Further, the recession has forced companies to lay off or at least put a freeze on hiring more IT staff or business analysts, forcing everyone to do more with less, says Jim Kobielus, a senior analyst at Forrester Research.
As a result, many IT staffs face a growing backlog of information requests from increasingly frustrated end users. But self-service features such as browser-based interfaces, interactive graphics, drop-down lists and software guides can help. They buffer less technical end users from the complexities of the underlying data infrastructure. This frees up IT managers from having to "spend an inordinate amount of time" responding to user requests for new data, new views, or updated report formats, Kobielus says.
Take OraSure Technologies, Inc. Prior to implementing self-service BI, the medical device maker's two-person data group couldn't keep up with end users' information demands, according to Scott Baker, OraSure's manager of SAP systems. "We needed to get data into the hands of users in departments like sales, finance and budgeting, and give them tools so they could analyze data themselves," he says. "We used to create standard reports, and people were always saying they needed more information, this but not that."
Reports that IT doesn't have to do
End users at OraSure can now create their own "dashboards on the fly," using SAP BusinessObjects' self-service system, Edge, Baker says. BusinessObjects' Explorer module "lets you select the filters and data you want, and then presents it to you graphically." End users can also create reports using SAP Crystal Reports or Microsoft Excel.
"BusinessObjects is good at buffering users from the technical layer," Baker says. For example, users "don't see [data] field definitions but terms they work with in their jobs, like 'quantity shipped.'"

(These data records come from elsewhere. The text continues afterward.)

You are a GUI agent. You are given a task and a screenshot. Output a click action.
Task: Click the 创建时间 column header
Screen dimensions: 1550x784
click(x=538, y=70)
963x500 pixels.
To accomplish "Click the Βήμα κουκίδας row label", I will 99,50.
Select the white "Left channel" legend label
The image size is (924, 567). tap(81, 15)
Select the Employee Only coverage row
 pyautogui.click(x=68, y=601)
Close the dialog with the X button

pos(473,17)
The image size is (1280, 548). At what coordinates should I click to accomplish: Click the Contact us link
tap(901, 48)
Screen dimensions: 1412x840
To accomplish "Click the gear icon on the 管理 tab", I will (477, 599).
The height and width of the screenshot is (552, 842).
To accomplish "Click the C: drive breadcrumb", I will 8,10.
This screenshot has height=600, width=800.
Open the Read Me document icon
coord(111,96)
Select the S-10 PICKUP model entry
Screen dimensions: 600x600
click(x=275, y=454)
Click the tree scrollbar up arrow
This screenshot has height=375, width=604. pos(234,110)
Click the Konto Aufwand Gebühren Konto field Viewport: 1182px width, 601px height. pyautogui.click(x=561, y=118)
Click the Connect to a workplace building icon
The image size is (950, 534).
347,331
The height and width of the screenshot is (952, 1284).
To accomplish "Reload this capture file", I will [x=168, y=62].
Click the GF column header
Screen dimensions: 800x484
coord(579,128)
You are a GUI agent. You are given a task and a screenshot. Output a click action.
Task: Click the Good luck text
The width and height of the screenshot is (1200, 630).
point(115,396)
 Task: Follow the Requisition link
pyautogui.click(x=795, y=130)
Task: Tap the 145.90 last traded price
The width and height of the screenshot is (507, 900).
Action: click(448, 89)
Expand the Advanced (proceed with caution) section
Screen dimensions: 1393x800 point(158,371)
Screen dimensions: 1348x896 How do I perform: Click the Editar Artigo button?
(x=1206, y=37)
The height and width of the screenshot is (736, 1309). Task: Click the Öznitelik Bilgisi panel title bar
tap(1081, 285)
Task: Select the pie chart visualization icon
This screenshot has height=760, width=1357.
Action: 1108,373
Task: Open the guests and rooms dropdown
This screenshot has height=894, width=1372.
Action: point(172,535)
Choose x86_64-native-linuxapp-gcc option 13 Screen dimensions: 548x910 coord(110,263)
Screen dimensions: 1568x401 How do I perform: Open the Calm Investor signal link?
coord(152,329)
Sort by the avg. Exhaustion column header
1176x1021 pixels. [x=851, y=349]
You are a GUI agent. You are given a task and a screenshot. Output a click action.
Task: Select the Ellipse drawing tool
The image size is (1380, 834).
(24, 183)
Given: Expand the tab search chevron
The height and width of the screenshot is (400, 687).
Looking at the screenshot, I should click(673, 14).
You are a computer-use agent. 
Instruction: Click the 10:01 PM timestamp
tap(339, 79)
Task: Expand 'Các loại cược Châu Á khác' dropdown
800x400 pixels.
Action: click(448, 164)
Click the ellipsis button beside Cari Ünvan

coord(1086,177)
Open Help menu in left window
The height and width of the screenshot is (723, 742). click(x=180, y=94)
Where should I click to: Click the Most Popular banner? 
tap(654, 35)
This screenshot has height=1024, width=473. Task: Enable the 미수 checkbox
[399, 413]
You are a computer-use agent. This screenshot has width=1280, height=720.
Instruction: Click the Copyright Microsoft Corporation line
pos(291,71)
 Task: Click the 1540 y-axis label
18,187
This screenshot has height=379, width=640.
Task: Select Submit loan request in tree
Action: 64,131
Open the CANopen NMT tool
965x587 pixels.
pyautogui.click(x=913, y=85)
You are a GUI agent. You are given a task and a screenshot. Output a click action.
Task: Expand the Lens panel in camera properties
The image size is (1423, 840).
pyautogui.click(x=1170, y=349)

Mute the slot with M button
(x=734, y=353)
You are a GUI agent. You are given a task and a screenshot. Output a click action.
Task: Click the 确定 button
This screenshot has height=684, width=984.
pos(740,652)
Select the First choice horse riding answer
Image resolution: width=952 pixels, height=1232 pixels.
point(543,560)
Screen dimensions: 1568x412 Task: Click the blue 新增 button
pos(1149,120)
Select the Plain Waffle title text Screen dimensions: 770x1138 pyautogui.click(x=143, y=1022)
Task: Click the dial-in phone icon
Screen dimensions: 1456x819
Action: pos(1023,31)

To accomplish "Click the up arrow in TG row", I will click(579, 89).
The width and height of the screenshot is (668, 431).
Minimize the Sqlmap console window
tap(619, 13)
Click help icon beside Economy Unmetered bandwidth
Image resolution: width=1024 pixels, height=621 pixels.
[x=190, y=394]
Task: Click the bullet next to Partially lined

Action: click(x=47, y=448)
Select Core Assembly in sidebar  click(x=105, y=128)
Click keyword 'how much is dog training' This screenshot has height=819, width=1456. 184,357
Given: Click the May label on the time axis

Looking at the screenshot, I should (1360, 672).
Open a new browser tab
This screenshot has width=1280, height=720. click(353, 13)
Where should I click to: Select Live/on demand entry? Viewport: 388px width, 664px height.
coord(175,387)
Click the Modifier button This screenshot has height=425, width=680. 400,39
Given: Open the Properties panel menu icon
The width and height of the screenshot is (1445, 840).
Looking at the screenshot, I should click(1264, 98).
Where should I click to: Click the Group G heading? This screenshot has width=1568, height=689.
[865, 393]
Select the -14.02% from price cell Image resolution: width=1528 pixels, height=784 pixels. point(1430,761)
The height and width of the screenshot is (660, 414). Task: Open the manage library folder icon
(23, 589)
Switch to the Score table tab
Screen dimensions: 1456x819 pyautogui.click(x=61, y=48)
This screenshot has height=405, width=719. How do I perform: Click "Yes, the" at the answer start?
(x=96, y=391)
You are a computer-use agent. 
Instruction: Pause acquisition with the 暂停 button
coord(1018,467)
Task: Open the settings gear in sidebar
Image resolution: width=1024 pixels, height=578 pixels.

The payback? A huge increase in the number of end users, who have generated over 160 reports themselves, Baker says. "That's 160 reports the IT group didn't have to generate."
Self-service BI isn't just for the "average" end user with limited technical and analytical expertise, says Forrester Research vice president Boris Evelson. Business analysts need to do predictive analytics, multidimensional querying and data mining. Knowledge workers and power users want to generate their own reports and views, and do ad-hoc querying. Self-service BI platforms enable them to do this while shielding them from the underlying data infrastructure, so they don't have to keep asking IT for help.